Entries on where items appear:
========================
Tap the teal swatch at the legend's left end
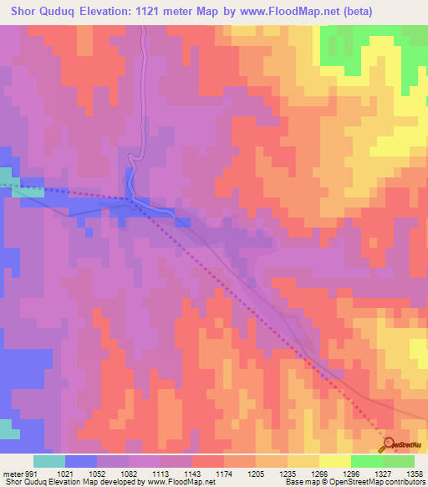[48, 460]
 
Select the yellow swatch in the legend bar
[334, 460]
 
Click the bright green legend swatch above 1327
[366, 460]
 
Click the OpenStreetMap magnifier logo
[389, 444]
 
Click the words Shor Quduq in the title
[43, 11]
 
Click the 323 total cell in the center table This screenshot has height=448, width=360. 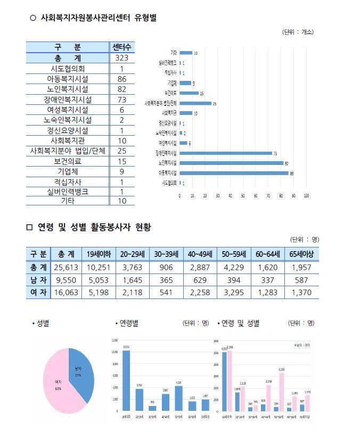coord(121,58)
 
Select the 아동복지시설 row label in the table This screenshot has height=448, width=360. coord(68,79)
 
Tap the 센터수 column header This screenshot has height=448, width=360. coord(121,47)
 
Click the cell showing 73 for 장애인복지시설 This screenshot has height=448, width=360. coord(121,99)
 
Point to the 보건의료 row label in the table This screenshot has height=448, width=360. coord(68,161)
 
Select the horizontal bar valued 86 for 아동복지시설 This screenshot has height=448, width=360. coord(234,173)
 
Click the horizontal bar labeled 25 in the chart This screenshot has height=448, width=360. coord(195,103)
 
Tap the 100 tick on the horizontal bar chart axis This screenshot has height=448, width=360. coord(306,196)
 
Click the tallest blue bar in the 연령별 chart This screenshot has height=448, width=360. coord(126,381)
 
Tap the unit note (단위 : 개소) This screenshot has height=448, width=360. coord(298,32)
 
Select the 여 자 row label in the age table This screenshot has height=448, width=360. coord(38,292)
========================
PROBLEM REQUIREMENTS:
Tally the lines in the entries above that contain the word "Select", matching case exactly, and give only the number.

COMPLETE RESPONSE:
4